Because this technique is self-administered, compliance may be poor in patients with a vaginal dimple or no vagina because these patients may experience discomfort and abandon the dilator. However, this is often an indication of future compliance with vaginal dilators and molds in the postoperative period.

McIndoe technique

The surgical procedure most commonly employed for vaginal reconstruction is the McIndoe technique. A split-thickness skin graft is the most popular tissue for vaginal replacement. Skin from the thigh or buttocks is preferable. Sometimes, knowing the patient's tan lines is helpful in hiding the donor graft site.

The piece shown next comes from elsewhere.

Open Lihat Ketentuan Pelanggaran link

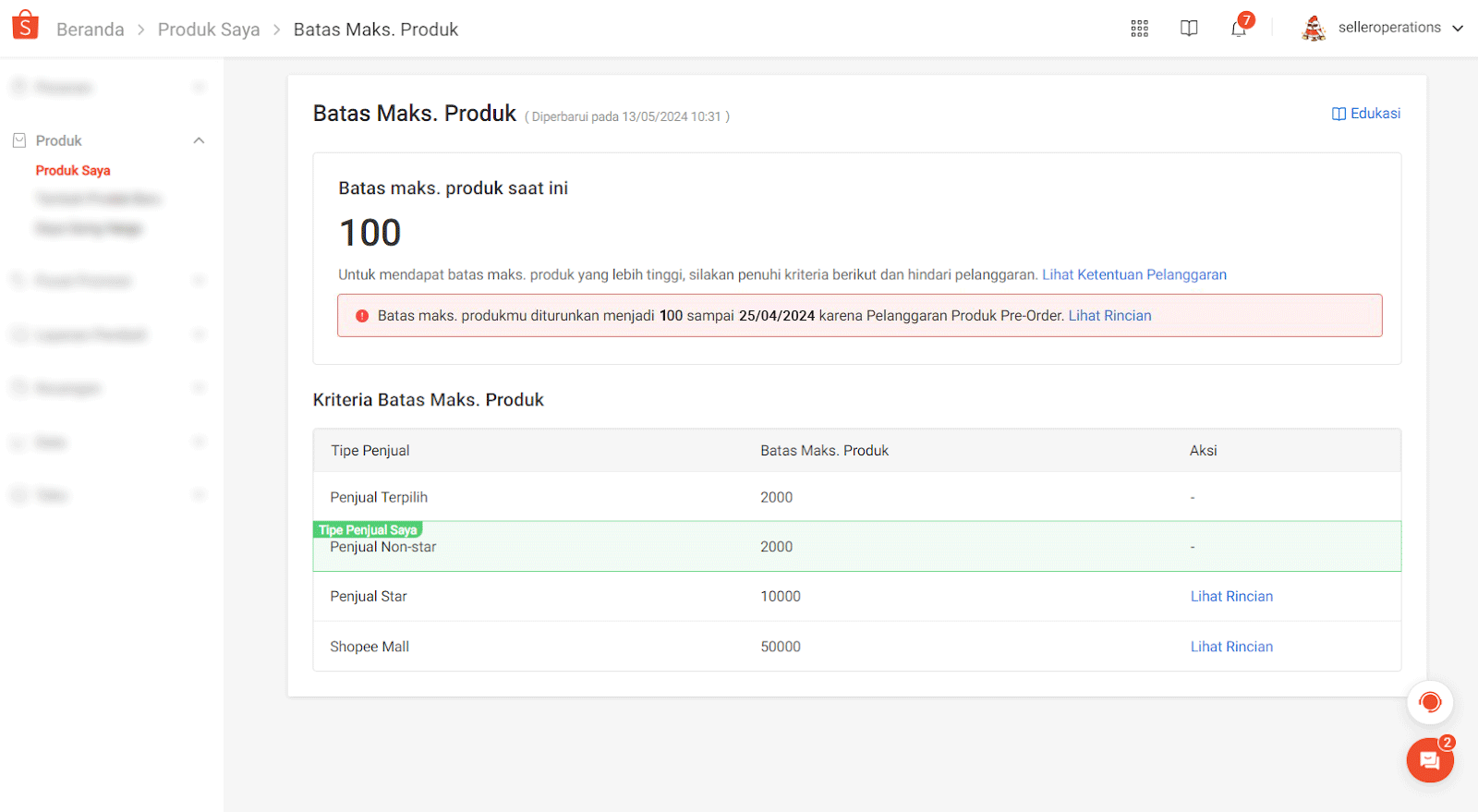click(x=1133, y=274)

With blunt dissection, a pocket is created between the urethra and the rectum. A cylindrical stent is covered with the skin graft and then placed into the potential space. The graft is fixed in place by attaching cut edges of the skin incision to recreate the introitus. The labia majora are then sutured loosely together to hold in the mold. A Foley catheter is placed, and the patient is given a low-residue diet and placed on modified bed rest.

About 1 week later, the stent is removed. The neovagina is irrigated, and any areas of granulation tissue are cauterized with silver nitrate sticks. The patient is instructed to use a mold or dilator in the neovagina every day and night for 3 months, then nightly for an additional 3 months to prevent contraction.

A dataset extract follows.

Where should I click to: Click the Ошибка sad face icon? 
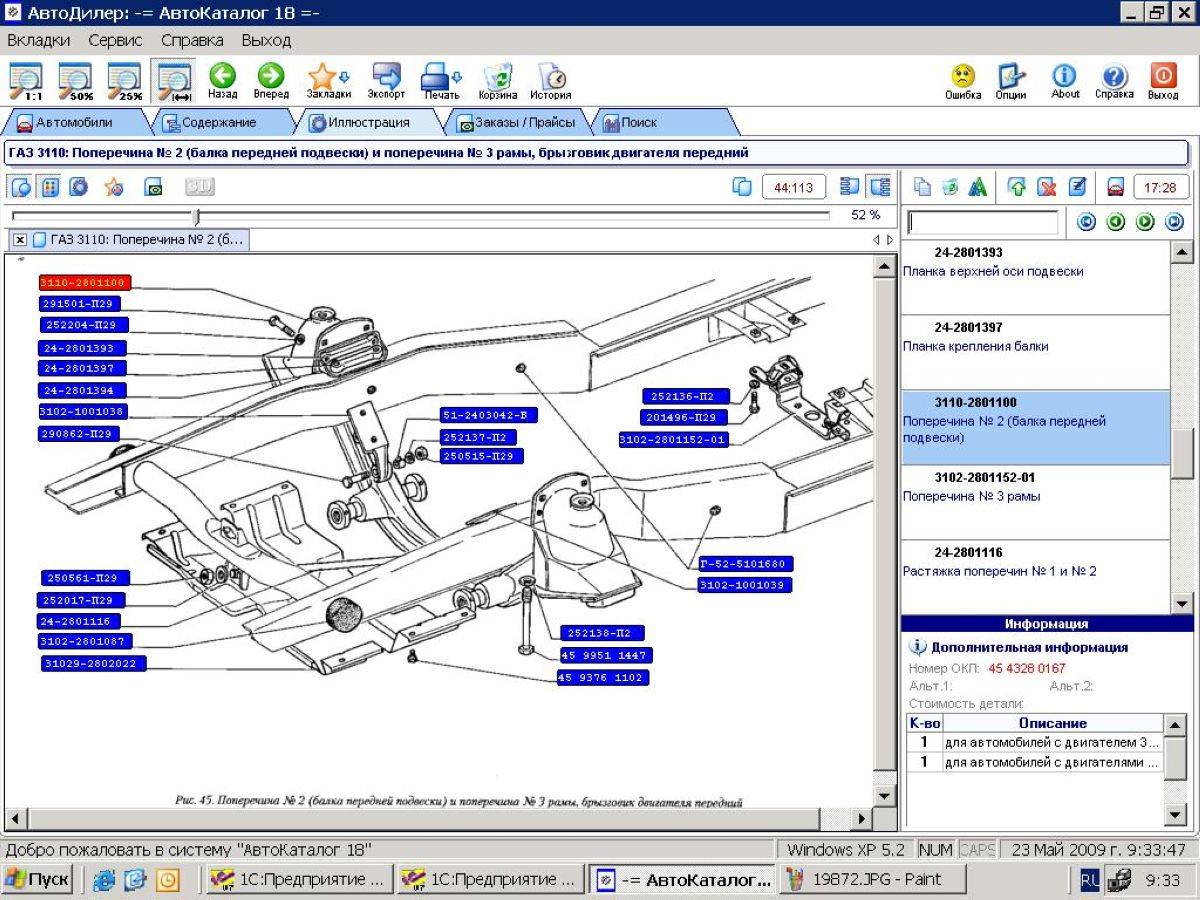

Disadvantages of this procedure include scarring at the donor site, neovaginal stenosis, and the need for long-term dilation.

Williams vaginoplasty

In a Williams vaginoplasty, a vulval flap is used to make a vaginal tube. Although this simple procedure does not damage the urethra or the rectum, dilation is needed for a lengthy period, and the neovagina has a physiologically abnormal angle.

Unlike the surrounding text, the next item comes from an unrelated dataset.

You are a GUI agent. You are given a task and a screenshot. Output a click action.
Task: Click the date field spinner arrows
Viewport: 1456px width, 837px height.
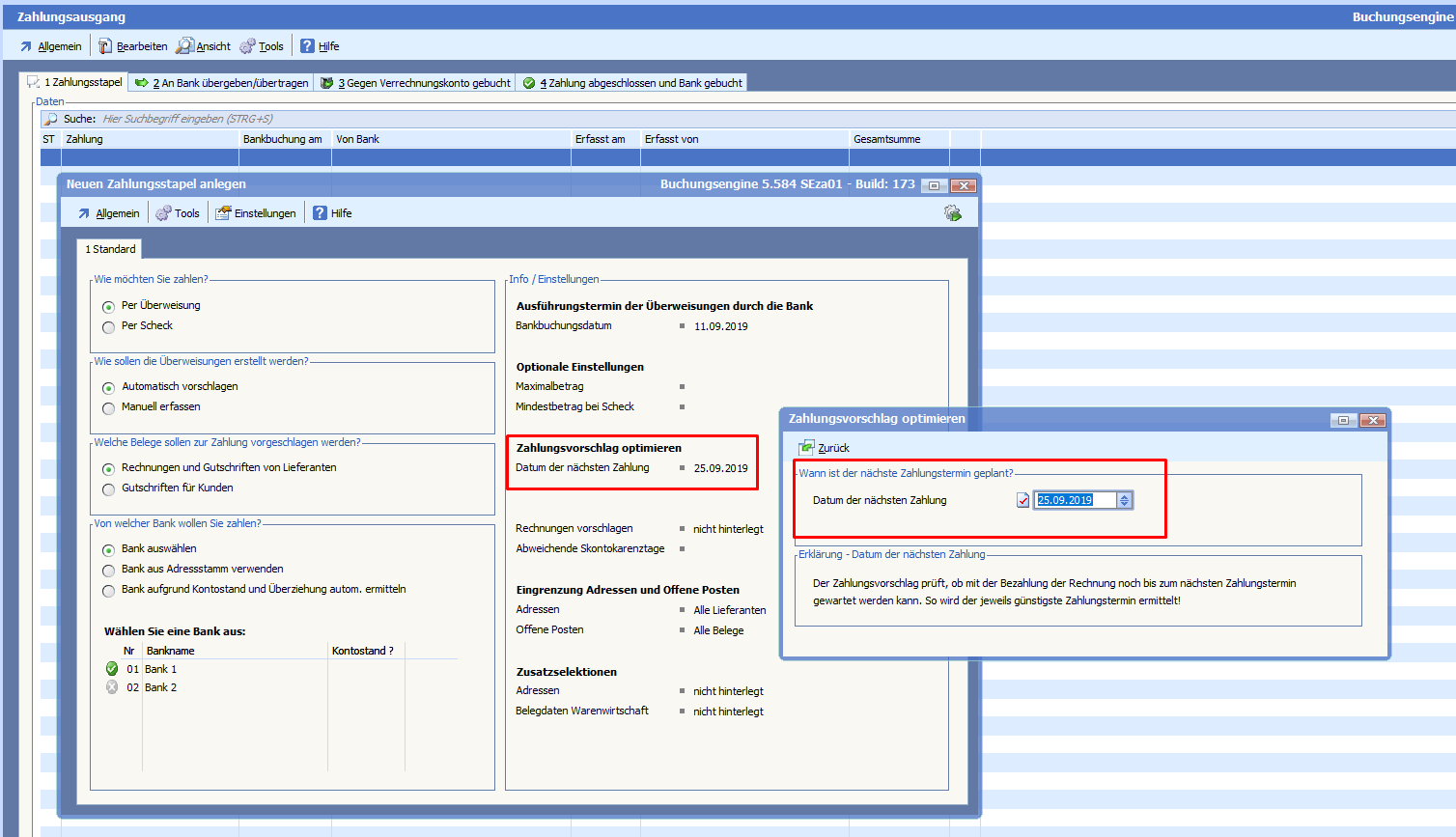(1124, 500)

Rotational flap procedures

Rotational flap procedures use pudendal thigh, gracilis myocutaneous, labia minora, and other fasciocutaneous flaps. Disadvantages of these techniques include extensive skin scarring at the donor graft site and the need for patient diligence in postoperative dilation.

Intestinal neovagina

This technique uses an isolated segment of bowel to create a neovagina. The isolated segment retains its vascular supply via an intact mesentery. Sigmoid is generally the preferred bowel segment because it can most easily be mobilized to the perineum in a tension-free manner.[7] Patients who have undergone this reconstructive technique report a high degree of satisfaction.[8]

Vecchietti technique

This procedure exerts continuous progressive pressure through passage of an acrylic olive through the potential neovaginal space and the abdominal wall. A traction device is placed into the peritoneal cavity and gradually draws the olive upward over a period of days to weeks. This gradually lengthens the vaginal vault. This technique is now performed laparoscopically.[9, 21, 10]

Wharton-Sheares-George method

The Wharton-Sheares-George neovaginoplasty has been suggested as a a simple and effective minimally invasive surgical approach to the creation of a neovagina.[11]  In this procedure, the müllerian ducts are dilated incrementally by pushing dilators in the direction of the pelvic axis,  the median raphe is intersected, and a a vaginal mold is inserted into the newly created cavity and held in position by two sutures. No allogenic or autologous transplants are used, nor is there a requirement for traction devices or specialized surgical equipment.

Complications

Potential complications of surgical treatment of MRKH syndrome include the following:

  • Excessive skin scarring at the donor graft site
  • Postoperative rectovaginal and urethrovaginal fistulas
  • Vaginal discharge and dyspareunia
  • Vaginal stenosis
  • Inadequate vaginal lubrication
  • Poor patient compliance with the postoperative dilation schedule

Consultations

The following consultations may be helpful:

  • Endocrinologist - A reproductive endocrinologist is best in this case; alternatively, a pediatric and adolescent gynecologist may be consulted
  • Geneticist
  • Orthopedic specialist
  • Urologist
  • Psychiatrist
  • Audiologist

Long-Term Monitoring

Monitor how well patients comply with postoperative dilation regimens.

Recommend condoms to help prevent human papillomavirus (HPV) infection.[22]

Regularly examine patients to assess for stenosis.